## WORK TO COMPLETE
Recast the listing lines, from the line with "This screenshot has height=750, width=1568." up to and including the line with "coord(62,67)", as a Markdown table with columns Row and Line, numbering each row and omitting blank lines.

Some records:
------------------------------

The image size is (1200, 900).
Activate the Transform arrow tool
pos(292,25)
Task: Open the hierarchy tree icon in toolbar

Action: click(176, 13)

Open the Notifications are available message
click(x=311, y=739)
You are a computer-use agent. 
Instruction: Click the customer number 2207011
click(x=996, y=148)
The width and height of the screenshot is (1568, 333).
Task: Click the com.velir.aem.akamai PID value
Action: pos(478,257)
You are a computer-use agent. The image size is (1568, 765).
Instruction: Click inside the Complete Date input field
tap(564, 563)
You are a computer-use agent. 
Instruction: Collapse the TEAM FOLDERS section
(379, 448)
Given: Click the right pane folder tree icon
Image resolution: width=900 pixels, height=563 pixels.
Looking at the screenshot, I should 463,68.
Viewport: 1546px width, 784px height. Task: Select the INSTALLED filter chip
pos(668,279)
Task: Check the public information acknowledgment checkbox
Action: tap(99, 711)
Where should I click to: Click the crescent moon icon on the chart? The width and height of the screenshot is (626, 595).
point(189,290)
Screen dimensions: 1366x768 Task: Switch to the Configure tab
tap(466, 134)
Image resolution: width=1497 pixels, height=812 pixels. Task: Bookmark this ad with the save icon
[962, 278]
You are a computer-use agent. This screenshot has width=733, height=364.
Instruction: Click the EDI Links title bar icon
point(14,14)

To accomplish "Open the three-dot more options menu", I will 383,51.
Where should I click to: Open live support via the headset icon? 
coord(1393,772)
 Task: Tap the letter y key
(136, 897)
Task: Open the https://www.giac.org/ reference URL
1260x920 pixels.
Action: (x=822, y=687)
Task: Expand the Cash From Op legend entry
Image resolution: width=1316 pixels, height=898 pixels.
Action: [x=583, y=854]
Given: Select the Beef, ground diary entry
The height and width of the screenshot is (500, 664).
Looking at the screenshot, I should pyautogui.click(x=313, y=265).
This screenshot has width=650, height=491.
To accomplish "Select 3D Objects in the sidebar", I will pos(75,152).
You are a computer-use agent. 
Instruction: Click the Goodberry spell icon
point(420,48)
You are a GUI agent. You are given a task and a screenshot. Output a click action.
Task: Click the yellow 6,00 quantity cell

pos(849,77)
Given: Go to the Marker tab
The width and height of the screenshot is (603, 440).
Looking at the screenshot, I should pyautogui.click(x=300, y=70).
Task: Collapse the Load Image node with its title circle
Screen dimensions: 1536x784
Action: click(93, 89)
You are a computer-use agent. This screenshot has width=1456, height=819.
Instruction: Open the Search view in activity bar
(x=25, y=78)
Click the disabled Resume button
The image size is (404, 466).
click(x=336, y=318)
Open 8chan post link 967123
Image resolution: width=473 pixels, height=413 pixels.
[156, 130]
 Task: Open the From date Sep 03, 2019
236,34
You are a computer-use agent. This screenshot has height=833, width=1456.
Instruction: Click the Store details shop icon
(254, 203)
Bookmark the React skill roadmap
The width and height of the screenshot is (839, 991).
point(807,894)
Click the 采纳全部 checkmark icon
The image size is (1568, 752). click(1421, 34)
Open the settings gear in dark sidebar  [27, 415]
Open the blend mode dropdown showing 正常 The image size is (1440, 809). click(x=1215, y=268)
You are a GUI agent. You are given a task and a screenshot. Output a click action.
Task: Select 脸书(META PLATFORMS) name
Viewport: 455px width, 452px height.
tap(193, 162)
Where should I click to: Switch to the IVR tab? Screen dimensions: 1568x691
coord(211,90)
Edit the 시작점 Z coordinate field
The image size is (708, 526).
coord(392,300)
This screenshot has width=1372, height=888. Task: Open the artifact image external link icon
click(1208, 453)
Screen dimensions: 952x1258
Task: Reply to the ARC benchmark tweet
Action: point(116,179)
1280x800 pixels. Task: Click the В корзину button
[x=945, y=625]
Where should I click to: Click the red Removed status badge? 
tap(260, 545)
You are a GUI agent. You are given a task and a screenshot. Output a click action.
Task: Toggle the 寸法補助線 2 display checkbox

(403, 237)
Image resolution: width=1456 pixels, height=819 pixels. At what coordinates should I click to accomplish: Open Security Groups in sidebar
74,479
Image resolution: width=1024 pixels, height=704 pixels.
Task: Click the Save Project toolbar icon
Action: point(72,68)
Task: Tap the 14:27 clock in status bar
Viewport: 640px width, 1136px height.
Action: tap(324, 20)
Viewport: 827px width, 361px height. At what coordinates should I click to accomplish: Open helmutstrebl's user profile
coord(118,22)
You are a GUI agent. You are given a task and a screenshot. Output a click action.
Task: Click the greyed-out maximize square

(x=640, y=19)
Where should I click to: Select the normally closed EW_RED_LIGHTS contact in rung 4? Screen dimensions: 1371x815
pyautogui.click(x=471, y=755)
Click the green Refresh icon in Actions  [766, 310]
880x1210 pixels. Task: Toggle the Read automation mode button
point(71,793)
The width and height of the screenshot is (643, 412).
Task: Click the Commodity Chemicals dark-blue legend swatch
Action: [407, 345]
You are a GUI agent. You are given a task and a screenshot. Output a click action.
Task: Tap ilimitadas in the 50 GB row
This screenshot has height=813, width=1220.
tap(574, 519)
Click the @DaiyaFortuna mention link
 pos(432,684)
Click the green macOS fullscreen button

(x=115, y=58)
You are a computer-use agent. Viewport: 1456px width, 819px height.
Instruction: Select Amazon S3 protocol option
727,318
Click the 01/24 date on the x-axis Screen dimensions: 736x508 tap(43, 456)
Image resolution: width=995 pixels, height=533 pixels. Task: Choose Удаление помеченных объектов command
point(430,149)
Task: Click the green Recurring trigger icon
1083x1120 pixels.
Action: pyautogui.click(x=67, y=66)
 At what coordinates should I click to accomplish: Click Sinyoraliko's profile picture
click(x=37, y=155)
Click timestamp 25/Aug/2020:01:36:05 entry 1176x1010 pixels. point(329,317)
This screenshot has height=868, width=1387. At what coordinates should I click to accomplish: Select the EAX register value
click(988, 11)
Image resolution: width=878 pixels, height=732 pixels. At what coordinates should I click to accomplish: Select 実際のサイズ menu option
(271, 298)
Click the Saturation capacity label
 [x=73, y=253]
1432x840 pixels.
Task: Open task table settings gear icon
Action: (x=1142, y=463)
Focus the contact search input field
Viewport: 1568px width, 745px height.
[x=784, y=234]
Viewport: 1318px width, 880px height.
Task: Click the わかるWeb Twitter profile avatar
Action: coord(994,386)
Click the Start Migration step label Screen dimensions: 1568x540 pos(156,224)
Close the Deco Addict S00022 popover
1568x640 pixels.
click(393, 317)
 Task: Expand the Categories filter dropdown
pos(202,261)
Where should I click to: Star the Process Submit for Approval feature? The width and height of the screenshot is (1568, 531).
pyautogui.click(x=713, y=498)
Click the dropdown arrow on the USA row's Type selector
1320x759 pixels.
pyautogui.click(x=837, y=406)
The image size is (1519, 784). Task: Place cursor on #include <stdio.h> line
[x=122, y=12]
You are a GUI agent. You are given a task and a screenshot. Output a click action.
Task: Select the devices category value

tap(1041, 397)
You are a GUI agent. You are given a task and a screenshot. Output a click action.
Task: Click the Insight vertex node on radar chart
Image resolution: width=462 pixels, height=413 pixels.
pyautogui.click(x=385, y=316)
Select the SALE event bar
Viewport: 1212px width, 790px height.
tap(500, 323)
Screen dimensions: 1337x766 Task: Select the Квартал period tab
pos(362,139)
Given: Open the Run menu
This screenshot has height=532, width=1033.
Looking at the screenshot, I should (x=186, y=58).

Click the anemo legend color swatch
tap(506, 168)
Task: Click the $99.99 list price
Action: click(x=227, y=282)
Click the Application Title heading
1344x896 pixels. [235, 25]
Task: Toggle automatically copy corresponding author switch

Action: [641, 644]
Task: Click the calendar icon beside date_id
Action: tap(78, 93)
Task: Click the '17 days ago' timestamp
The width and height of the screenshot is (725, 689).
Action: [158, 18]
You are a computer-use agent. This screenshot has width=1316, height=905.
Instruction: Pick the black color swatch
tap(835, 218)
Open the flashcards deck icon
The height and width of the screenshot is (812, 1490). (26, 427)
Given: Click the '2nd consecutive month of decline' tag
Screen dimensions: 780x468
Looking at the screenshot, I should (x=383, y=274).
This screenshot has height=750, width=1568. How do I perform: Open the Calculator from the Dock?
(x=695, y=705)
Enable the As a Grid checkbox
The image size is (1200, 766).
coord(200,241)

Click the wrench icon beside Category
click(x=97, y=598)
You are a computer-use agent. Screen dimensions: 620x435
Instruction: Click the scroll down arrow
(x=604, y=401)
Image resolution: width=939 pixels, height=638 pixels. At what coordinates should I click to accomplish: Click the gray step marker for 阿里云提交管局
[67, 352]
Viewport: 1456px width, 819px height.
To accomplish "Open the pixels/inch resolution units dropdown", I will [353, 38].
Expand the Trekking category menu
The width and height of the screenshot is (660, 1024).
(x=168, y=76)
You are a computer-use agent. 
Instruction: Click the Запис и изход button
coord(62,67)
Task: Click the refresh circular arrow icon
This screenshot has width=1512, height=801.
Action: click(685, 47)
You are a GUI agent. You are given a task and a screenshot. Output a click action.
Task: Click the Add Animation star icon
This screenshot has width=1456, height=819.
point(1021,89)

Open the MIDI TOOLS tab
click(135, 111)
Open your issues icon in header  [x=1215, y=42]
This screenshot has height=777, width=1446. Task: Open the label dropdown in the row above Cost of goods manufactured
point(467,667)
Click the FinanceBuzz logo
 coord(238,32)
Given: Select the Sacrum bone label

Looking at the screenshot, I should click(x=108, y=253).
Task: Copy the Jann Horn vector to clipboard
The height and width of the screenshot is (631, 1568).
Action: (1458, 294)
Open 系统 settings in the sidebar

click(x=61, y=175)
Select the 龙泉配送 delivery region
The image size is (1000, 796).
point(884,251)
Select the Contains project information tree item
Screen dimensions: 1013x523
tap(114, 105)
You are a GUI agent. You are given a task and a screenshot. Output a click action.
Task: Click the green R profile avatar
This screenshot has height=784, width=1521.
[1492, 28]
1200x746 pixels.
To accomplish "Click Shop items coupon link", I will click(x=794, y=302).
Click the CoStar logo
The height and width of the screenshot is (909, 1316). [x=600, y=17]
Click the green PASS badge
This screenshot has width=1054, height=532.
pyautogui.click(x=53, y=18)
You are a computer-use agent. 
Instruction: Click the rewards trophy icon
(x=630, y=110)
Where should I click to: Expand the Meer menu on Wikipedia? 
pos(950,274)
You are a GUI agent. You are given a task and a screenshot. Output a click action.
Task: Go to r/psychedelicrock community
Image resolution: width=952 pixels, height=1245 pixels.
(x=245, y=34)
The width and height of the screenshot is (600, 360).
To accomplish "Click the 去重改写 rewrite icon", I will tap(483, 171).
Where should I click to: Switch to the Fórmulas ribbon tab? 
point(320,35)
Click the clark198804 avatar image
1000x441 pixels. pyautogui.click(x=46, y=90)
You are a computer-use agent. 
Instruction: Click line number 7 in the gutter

------------------------------

## FULL OUTPUT
| Row | Line |
|---|---|
| 1 | This screenshot has height=750, width=1568. How do I perform: Open the Calculator from the Dock? |
| 2 | (x=695, y=705) |
| 3 | Enable the As a Grid checkbox |
| 4 | The image size is (1200, 766). |
| 5 | coord(200,241) |
| 6 | Click the wrench icon beside Category |
| 7 | click(x=97, y=598) |
| 8 | You are a computer-use agent. Screen dimensions: 620x435 |
| 9 | Instruction: Click the scroll down arrow |
| 10 | (x=604, y=401) |
| 11 | Image resolution: width=939 pixels, height=638 pixels. At what coordinates should I click to accomplish: Click the gray step marker for 阿里云提交管局 |
| 12 | [67, 352] |
| 13 | Viewport: 1456px width, 819px height. |
| 14 | To accomplish "Open the pixels/inch resolution units dropdown", I will [353, 38]. |
| 15 | Expand the Trekking category menu |
| 16 | The width and height of the screenshot is (660, 1024). |
| 17 | (x=168, y=76) |
| 18 | You are a computer-use agent.  |
| 19 | Instruction: Click the Запис и изход button |
| 20 | coord(62,67) |